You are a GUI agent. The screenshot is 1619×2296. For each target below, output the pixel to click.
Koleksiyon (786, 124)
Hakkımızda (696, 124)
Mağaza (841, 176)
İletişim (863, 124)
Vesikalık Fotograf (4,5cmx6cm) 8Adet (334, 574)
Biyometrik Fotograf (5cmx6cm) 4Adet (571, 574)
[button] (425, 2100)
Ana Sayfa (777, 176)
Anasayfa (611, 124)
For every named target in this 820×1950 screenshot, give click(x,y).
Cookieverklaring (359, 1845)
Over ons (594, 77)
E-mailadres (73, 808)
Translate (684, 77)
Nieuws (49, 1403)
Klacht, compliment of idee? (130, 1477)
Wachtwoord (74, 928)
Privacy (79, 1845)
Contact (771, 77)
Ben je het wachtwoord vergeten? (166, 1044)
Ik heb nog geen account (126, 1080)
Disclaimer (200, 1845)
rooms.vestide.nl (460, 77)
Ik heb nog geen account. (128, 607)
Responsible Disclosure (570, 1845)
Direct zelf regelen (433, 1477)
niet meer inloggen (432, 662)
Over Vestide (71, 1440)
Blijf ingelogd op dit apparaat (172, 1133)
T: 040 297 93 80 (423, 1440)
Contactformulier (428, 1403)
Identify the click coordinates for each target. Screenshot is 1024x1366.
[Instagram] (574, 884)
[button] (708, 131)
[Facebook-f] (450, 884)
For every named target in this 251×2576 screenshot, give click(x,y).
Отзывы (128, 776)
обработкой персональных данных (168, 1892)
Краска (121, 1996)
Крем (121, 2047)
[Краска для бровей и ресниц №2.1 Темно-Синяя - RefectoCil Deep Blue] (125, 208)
──────────
Word for word, quote the lines from the line containing "niet meer inloggen (432, 662)" through the end of the material, both included, and nothing else.

niet meer inloggen (432, 662)
Over Vestide (71, 1440)
Blijf ingelogd op dit apparaat (172, 1133)
T: 040 297 93 80 (423, 1440)
Contactformulier (428, 1403)
Identify the click coordinates for each target. Screenshot is 1024x1366.
[Instagram] (574, 884)
[button] (708, 131)
[Facebook-f] (450, 884)
For every named target in this 251×2576 screenshot, give click(x,y).
Отзывы (128, 776)
обработкой персональных данных (168, 1892)
Краска (121, 1996)
Крем (121, 2047)
[Краска для бровей и ресниц №2.1 Темно-Синяя - RefectoCil Deep Blue] (125, 208)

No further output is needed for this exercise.